僕は、マネージャーには「北風と太陽」を例にしてマネジメントの考え方について話をよくします。この寓話は、北風と太陽が旅人の上着をどちらが脱がせられるか勝負をする話で、北風は風を吹かせて無理やり脱がせようとします。でも、旅人は風が冷たいからさらに服を重ねて来てしまう。一方の太陽は、暖かくすることで、自然と旅人の上着を脱がせることに成功します。

この寓話をwevoxにあてはめて、焦って何かしら圧をかけてエンゲージメントスコアを上げようとする北風のやり方ではなく、太陽のように自然とエンゲージメントスコアが上がる環境をつくるのがマネージャーの役割だ、と伝えているんです。その結果が数値として表れるツールがwevoxだ、という認識は常に持てるようにしています。

―北風だったのか、太陽だったのかを知るための通信簿としてwevoxをとらえるのは、面白い考え方です。
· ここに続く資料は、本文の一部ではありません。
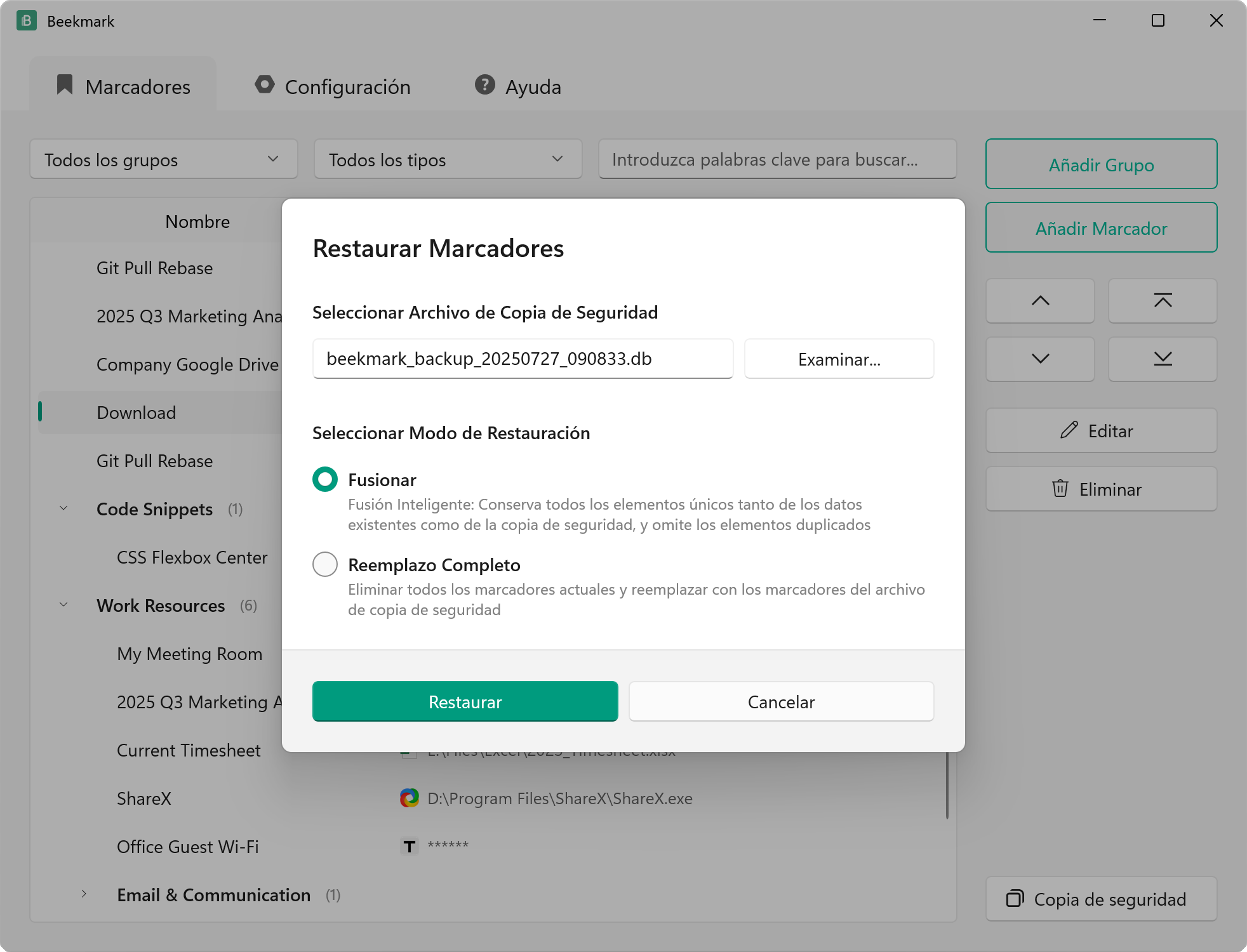Collapse the Work Resources group
Image resolution: width=1247 pixels, height=952 pixels.
[x=63, y=605]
これからは、太陽であり続けながら、新しいビジネスモデルに適応する組織をつくっていくと。

はい、新しいビジネスモデルはこれからの挑戦になりますし、それに適した組織になるのもこれからです。だから、今は失敗をするべき時期なのだと考えていますし、パートナーにも伝えています。むしろ、今失敗しないで、いつするんだ。今、何も課題感が起きないような仕事をしていてどうするんだと。
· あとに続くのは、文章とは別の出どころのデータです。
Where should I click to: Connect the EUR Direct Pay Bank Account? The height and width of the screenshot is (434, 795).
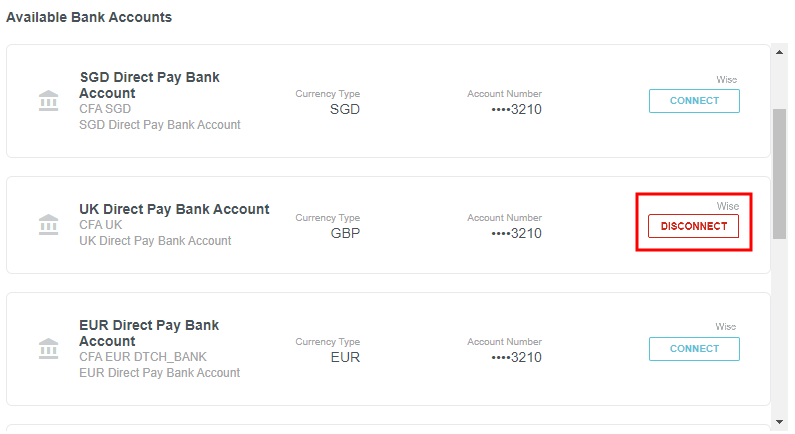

先が見えないんだから、石橋を叩いて渡るんじゃなくて、渡って落ちて、また登ってから進んでいくほうが絶対に早いんですよ。そのために、落ちたときにしっかりもう一度登れるようなセーフティネットを経営陣やマネージャーが用意する。そういうスタンスも、太陽であり続けるための重要なポイントだと思います。

CRISP CONNECTはおかげさまで多くの人にサポートをしていただいていますので、これからも医療従事者への支援は可能な限り続けていきます。今後は違う形でも支援の輪を広げられるように、このプロジェクトがどんどん発展していきたいと考えているんです。

そして、飲食業の新たなビジネスモデルを模索し、組織も新しい社会に適応していく。一筋縄ではいきませんが、楽しんで取り組んでいきたいと思います。

―前向きなお話ばかりで、こちらも元気をいただきました。CRISP CONNECT、そしてクリスプ・サラダワークスの新しい挑戦を応援しています。本日はありがとうございました!